“Ciao, con i dati che ci fornisci una dottoressa nostra collaboratrice compila un certificato vaccinale: così risulti realmente vaccinato per lo Stato, e avrai un falso green pass“. Venivano attratte così, con un messaggio attraverso alcuni canali Telegram, le persone che poi compravano certificati fasulli senza vaccinarsi contro il Covid 19. Per ottenere la falsa certificazione, gli interessati dovevano cedere agli amministratori alcuni dati sensibili come nome e cognome, residenza, codice fiscale e data di nascita, e pagare una cifra tra i 150 e i 500 euro, da versare in criptovaluta o in buoni acquisto per lo shopping online. Il tutto con la garanzia di rimanere nell’assoluto anonimato, per poi scoprire che i QR code ottenuti in questo modo non funzionavano come era stato promesso. Dietro il proficuo commercio sarebbero stati identificati per ora quattro individui, rintracciati dalla Polizia di Stato durante la vasta operazione denominata “Fake Pass” e ora indagati indagati per truffa e falso.

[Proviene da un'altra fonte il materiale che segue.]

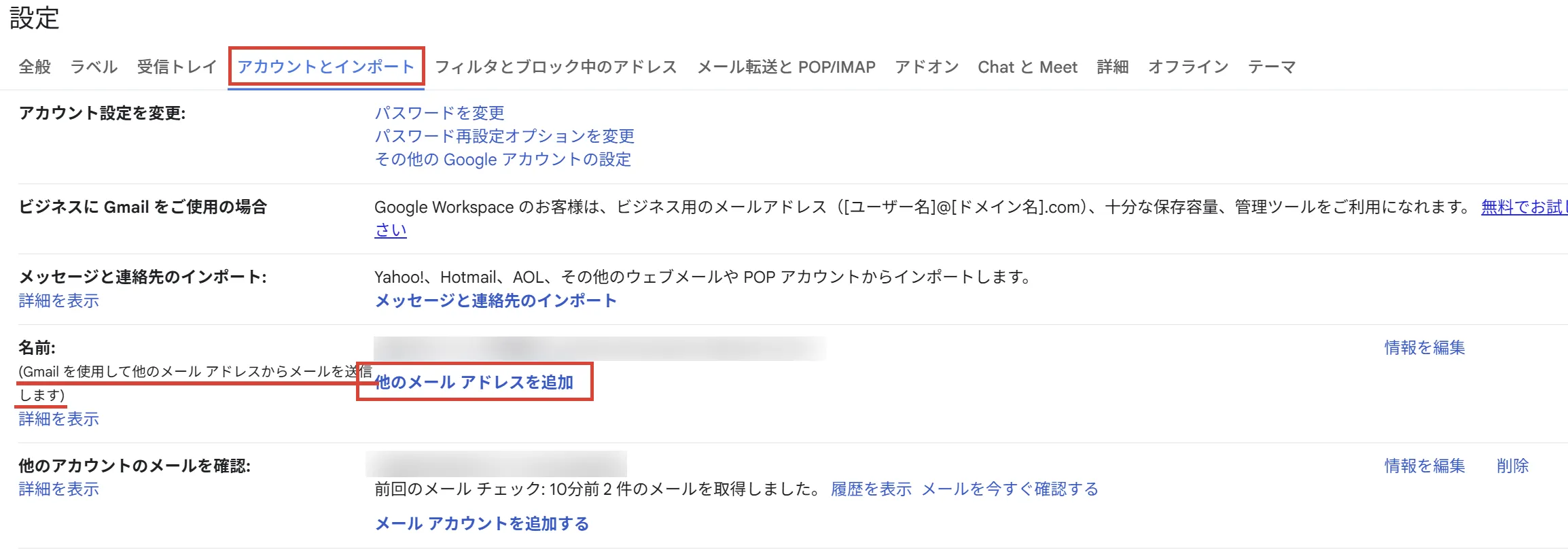Select the 受信トレイ tab

[177, 67]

I quattro responsabili, due dei quali minorenni, gestivano 32 canali Telegram, per un totale di migliaia di utenti iscritti e potenziali acquirenti. Le indagini sono scattate in seguito al monitoraggio degli inquirenti che, tramite complesse analisi tecniche e finanziarie della blockchain – la tecnologia alla base delle criptovalute – sono riusciti a risalire ai canali di vendita e ad identificarne gli amministratori. Secondo la polizia, nonostante la falsificazione ben architettata, i green pass ottenuti si sarebbero rivelati comunque incapaci di eludere i controlli di autenticità: “Ogni certificazione viene prodotta digitalmente con una chiave privata del Ministero della Salute che ne assicura l’autenticità” si legge in una nota delle forze dell’ordine, che ricordano anche come i QR code dei green pass vengano scansionati attraverso l’app VerificaC19, che interroga “la banca dati ministeriale contenente l’elenco ufficiale della popolazione vaccinata” impedendo così a chi non è vaccinato ma dispone di un falso pass di superare la procedura di verifica.

Gli investigatori del Servizio Polizia postale e delle comunicazioni di Roma, Milano e Bari, con il coordinamento delle procure della Repubblica presso i tribunali di Roma, Milano e dei minorenni di Bari, stanno eseguendo perquisizioni e sequestri, sia per individuare ulteriori responsabili, sia per estendere le ricerche a chi è entrato in possesso del green pass in modo illegale.